75% rye bread with linseeds
Better sneak in one of my own recipes for a change. When baking with a high percentage of rye, there are basically two options. Either bake it has a rather huge free-standing loaf with a low profile to have a big crust/crumb ratio and a stronger flavor, or use an even higher hydration and bake in a tin to get a more tame crust and an altogether milder flavor. The latter obviously being the more convenient way to master the sticky rye dough. I have only seen and tasted delicious free-standing rounds of rye breads with 70% or more rye flour in them from the best bakeries. I am guessing there is a certain technique employed after shaping. It may be a very wet dough and an extremely short final fermentation or a beast of an oven hovering above 280°C to prevent the dough from spreading too much. The same dough, after it has completed its fermentation, can still go through substantial transformations so it may yield entirely different results.

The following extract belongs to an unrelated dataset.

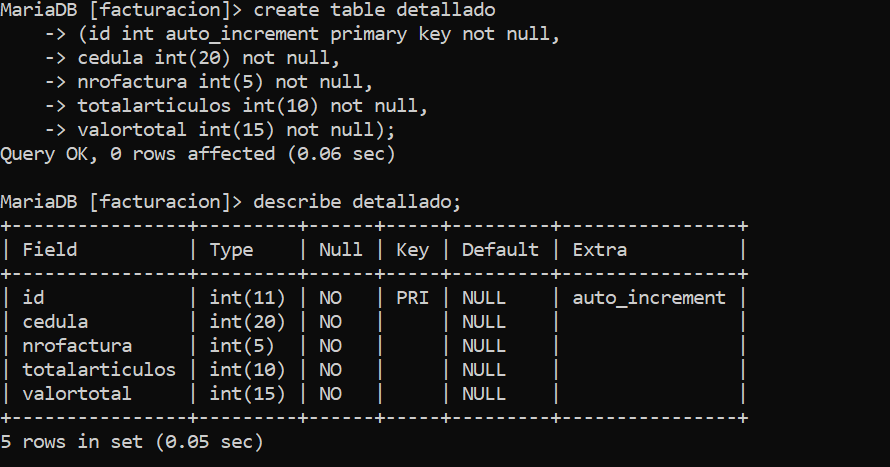The image size is (890, 467).
Task: Click the 'int(11)' type cell
Action: [x=247, y=297]
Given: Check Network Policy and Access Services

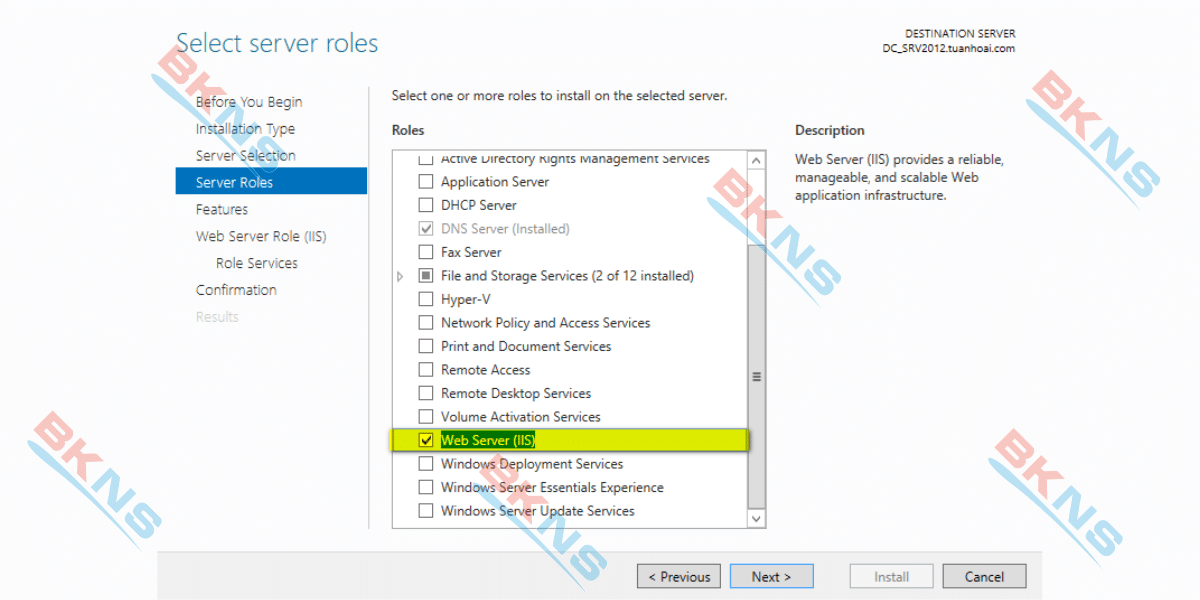Looking at the screenshot, I should coord(426,323).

As usual with rye doughs, I was timid, nervous and shaky, so I used the tin. The bread turned out mildly sour and it has an elastic crumb. Good for lunch sandwiches with salami, cheese or with home-made jam.

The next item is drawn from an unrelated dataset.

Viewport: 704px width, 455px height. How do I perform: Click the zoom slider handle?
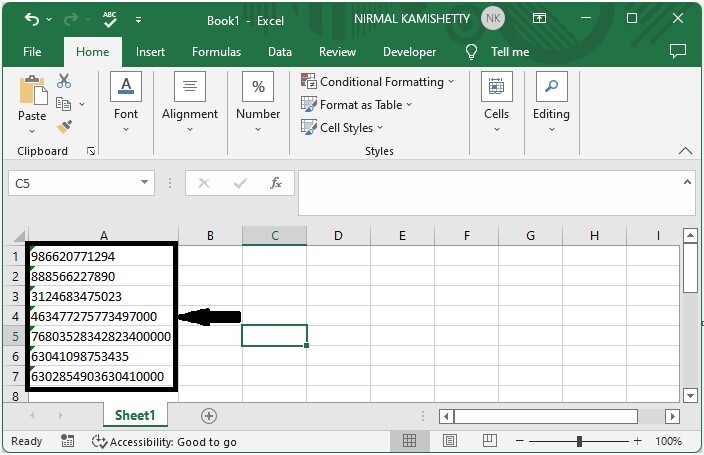tap(579, 441)
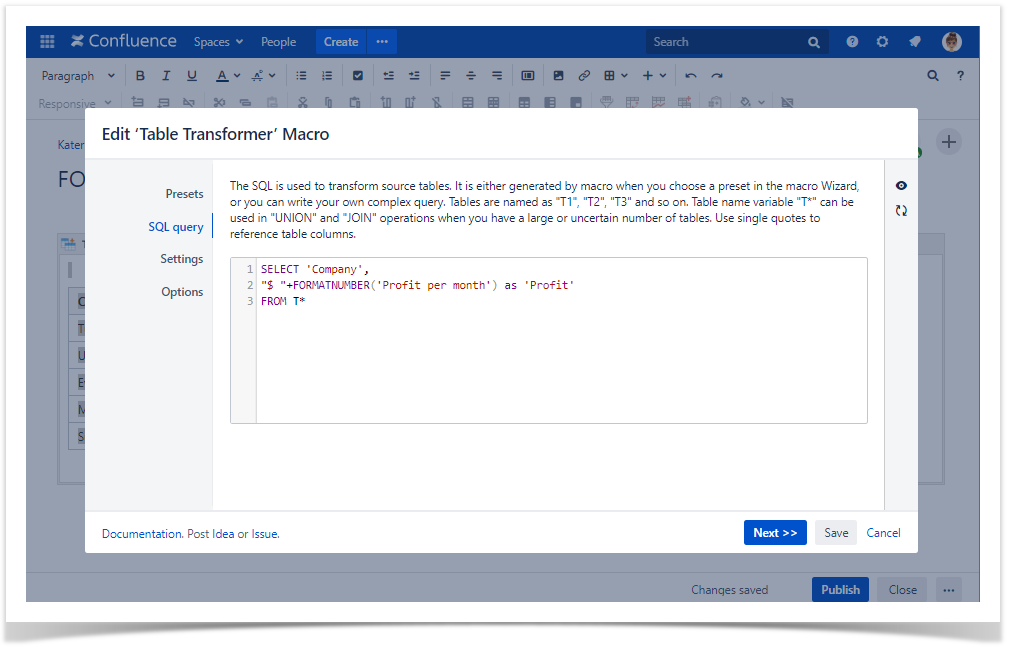This screenshot has width=1014, height=651.
Task: Click the insert link toolbar icon
Action: tap(584, 76)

- 230g dark rye flour, Type 1150
- 230g water
- 40g mature rye sourdough, hydration: 100%
Let stand at room temperature for 18-24 hours, 21°C.
- 50g linseeds (flax seeds)
- 50g coarse rye meal or chopped rye
- 150g water
Let stand for at least 5 hours at room temperature.
- 150g rye flour, Type 1150
- 100g strong white flour (here: Type 550)
- 5g fresh yeast (optional)
- 50-100g warm water, to get a loose dough
- 11g sea salt
- Rye sourdough
Bulk fermentation: 45 minutes with yeast, around 2 hours without yeast.
Final fermentation: 1 hour with yeast, around 2-3 hours without.
Bake: At 250°C for 10 minutes, another 60-70 minutest at 200°C
Let cool, then rest for at least 24 hours to stabilize the crumb and let the bread develop its signature flavor. The warm crumb of an 80-Percent rye bread does not taste like much.